Larry Clark : observateur ou voyeur ?

25 Oct

Tout le Paris bien-pensant le dit : l’expo de Larry Clark craint !

En effet, certains estiment qu’il est indécent de montrer des photos d’adolescents à poil, se roulant des pelles, se shootant à l’héroïne ou partouzant ! Parce qu’exhiber de jeunes Américains dans ces postures ambiguës pourrait donner des idées à nos sains et si bien élevés petits Français.

Ouf, la France moralisatrice et surtout la censure sont passées par là et ont préservé nos enfants d’images susceptibles de les choquer ! Car effectivement les moins de 18 ans sont désormais persona non grata dans cette salle du musée d’Art moderne de Paris.

Mais quel tapage autour des clichés de l’Américain !

« C’est un scandale », crient les opposants à la censure : au nom de la liberté de penser, de photographier, d’exposer et de s’exprimer, on ne doit pas, comme le dit l’auteur des clichés, « nier l’accès des adolescents à leur propre expérience ».

C’est vrai, quoi ! Pourquoi priver nos ados d’une expo dont ils sont le sujet, et depuis quand la censure se mêle-t-elle de la programmation des musées ?

Allez, une rétrospective qui défraie à ce point la chronique mérite qu’on lui rende une petite visite.

Et là, devant les photos : le choc !

C’est donc ça la vie d’un ado ? Récapitulons : 14 ans premiers shoots, 15 ans première partouze, 16 ans un flingue dans la bouche et le suicide à 17 ? Mais avant ou après la grossesse et la mort du bébé héroïnomane ?

Drogue, sexe et armes à gogo : pas très funky, la jeunesse selon Clark !

On découvre, à travers l’exposition, la dérive extrême de jeunes adultes, plutôt que l’expérience compliquée d’une adolescence ordinaire.
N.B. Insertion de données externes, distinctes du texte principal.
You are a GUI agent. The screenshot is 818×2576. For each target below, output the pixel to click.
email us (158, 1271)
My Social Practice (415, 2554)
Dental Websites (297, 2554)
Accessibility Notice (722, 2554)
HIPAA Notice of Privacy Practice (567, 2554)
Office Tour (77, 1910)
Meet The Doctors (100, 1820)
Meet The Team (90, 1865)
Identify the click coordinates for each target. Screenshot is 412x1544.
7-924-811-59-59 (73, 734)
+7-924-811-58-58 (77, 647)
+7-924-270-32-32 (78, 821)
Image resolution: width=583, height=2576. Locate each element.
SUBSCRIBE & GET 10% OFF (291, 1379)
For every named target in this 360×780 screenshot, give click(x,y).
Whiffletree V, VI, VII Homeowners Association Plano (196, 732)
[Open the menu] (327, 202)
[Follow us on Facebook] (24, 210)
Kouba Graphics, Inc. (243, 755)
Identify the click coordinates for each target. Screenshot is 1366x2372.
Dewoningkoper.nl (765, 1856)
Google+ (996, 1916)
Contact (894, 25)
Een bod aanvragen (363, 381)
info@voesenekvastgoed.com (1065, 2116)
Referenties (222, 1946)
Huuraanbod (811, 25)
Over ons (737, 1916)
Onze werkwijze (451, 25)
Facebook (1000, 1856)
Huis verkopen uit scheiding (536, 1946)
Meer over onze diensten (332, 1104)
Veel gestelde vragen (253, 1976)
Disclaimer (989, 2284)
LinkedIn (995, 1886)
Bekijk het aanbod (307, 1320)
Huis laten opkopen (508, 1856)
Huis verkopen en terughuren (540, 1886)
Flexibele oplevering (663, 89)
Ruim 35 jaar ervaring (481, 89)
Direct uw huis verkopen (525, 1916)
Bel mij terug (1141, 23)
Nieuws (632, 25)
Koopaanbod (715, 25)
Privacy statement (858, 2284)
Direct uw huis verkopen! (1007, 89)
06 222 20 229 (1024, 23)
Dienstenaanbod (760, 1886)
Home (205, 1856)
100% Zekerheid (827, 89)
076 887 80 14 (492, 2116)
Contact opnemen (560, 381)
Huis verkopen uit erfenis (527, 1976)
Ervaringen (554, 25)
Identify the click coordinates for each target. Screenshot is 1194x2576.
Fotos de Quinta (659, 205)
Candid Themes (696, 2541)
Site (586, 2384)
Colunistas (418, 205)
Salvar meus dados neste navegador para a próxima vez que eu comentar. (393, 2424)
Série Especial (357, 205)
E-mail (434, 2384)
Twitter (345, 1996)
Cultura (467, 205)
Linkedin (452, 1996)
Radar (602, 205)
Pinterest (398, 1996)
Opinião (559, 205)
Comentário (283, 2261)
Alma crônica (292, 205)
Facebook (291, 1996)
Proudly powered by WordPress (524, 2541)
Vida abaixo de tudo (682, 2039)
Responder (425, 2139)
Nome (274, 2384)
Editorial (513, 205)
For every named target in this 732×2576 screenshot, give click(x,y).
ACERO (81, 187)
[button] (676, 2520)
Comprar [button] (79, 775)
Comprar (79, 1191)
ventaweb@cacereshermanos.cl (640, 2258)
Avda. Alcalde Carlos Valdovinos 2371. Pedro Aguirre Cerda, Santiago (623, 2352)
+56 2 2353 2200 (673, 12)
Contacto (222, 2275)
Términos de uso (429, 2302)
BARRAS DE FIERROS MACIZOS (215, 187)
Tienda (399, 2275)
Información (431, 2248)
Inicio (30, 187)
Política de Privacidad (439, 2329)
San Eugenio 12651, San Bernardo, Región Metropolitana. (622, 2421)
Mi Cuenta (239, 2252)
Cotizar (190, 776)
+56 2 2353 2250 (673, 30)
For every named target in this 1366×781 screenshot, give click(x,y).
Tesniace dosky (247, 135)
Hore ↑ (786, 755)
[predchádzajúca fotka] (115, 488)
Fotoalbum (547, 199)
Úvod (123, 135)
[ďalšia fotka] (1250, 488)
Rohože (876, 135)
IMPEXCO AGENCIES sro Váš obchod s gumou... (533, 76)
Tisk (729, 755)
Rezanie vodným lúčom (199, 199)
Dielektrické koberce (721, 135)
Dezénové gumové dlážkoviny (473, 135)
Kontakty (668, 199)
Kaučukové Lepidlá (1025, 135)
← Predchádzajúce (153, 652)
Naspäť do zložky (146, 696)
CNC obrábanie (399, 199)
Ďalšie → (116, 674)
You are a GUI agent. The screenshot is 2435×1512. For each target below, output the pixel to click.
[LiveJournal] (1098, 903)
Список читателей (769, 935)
Il est vrai que de nombreux clichés au grain épais datent des années 60 et établissent une distance entre le cliché et le présent. Certes, la parution du premier livre de Clark dans les années 70, Tulsa, avait fait l’effet d’une bombe sur l’Amérique (déjà) puritaine, plus passionnée par le Vietnam que par l’état de ses propres enfants.

Si à cette époque l’artiste a pu ouvrir les yeux de ses compatriotes, alors les photos et surtout l’œil révélateur du photographe étaient indispensables.

Mais pour les plus récentes – celles ou le regard de Clark passe des skateboarders de New York aux ghettos latinos de Los Angeles (les gamins expérimentant, devant l’objectif, tout ce qui est à leur portée) –, on peut se demander si l’Américain n’est pas, une fois encore, en train de nous servir sa propre adolescence pourrie, utilisant le regard des autres sur ses clichés comme une forme de thérapie personnelle ?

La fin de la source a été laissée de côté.